Top of Record set

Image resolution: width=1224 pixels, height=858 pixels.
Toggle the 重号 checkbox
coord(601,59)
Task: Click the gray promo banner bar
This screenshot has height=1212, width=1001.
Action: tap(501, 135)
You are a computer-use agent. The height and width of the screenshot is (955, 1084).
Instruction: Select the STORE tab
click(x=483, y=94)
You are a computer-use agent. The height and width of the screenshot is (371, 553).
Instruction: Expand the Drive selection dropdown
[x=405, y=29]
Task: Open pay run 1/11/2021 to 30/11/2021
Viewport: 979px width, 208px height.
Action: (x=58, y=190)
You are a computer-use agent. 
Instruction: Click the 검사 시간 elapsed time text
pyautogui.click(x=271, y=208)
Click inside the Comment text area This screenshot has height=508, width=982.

Bottom of Record set

__What the task requires__
Copy down the complete data exactly as supplied.

__The completed task__
Image resolution: width=1224 pixels, height=858 pixels.
Toggle the 重号 checkbox
coord(601,59)
Task: Click the gray promo banner bar
This screenshot has height=1212, width=1001.
Action: tap(501, 135)
You are a computer-use agent. The height and width of the screenshot is (955, 1084).
Instruction: Select the STORE tab
click(x=483, y=94)
You are a computer-use agent. The height and width of the screenshot is (371, 553).
Instruction: Expand the Drive selection dropdown
[x=405, y=29]
Task: Open pay run 1/11/2021 to 30/11/2021
Viewport: 979px width, 208px height.
Action: (x=58, y=190)
You are a computer-use agent. 
Instruction: Click the 검사 시간 elapsed time text
pyautogui.click(x=271, y=208)
Click inside the Comment text area This screenshot has height=508, width=982.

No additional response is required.